Work order: Print the line that contains "Click the Cite this article link" and every line that follows it in the data below, ending with the final line; include nothing else.

Stored data
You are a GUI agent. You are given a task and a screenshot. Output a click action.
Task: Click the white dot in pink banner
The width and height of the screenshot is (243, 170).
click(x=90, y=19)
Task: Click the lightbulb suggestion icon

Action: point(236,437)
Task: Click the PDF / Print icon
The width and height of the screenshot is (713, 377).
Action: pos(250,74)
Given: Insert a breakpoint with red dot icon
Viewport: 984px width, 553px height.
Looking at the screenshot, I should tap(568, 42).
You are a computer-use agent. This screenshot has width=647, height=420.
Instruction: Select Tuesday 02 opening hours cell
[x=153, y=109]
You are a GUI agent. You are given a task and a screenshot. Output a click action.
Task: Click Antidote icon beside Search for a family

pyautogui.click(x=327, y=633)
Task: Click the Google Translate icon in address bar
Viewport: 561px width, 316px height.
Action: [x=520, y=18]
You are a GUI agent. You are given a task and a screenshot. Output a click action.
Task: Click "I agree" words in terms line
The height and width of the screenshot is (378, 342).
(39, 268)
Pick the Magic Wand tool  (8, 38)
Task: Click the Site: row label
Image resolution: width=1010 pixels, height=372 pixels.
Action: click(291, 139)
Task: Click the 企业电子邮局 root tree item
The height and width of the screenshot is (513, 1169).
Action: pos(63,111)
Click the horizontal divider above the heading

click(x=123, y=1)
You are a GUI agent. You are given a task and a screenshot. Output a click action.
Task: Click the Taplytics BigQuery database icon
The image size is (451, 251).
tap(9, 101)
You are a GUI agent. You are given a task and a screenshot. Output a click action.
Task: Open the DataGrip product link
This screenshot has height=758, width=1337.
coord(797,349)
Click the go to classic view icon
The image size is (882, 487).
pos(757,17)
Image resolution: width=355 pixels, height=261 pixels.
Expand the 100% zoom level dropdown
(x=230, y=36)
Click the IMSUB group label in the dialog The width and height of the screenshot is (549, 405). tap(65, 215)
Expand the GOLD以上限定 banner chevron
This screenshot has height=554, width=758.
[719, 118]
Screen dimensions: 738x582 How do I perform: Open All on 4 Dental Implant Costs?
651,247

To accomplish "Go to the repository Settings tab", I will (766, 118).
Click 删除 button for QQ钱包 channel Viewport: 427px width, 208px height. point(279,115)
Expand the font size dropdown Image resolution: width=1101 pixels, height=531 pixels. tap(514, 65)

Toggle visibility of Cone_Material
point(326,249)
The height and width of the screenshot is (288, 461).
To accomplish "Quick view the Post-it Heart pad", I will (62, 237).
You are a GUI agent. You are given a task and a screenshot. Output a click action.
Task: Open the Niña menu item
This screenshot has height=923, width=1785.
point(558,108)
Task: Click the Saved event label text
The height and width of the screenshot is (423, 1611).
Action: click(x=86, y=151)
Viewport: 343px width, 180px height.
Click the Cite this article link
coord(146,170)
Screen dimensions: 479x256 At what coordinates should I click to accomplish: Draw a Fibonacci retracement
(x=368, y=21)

Exercise answer:
Click the Cite this article link
coord(146,170)
Screen dimensions: 479x256 At what coordinates should I click to accomplish: Draw a Fibonacci retracement
(x=368, y=21)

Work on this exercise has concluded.